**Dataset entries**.
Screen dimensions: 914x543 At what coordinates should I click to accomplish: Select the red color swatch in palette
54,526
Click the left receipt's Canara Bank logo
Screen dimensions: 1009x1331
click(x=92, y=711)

**ACTIVITY**. Write out the records. Leave nothing out and change nothing.

**OUTPUT OF THE TASK**.
Screen dimensions: 914x543 At what coordinates should I click to accomplish: Select the red color swatch in palette
54,526
Click the left receipt's Canara Bank logo
Screen dimensions: 1009x1331
click(x=92, y=711)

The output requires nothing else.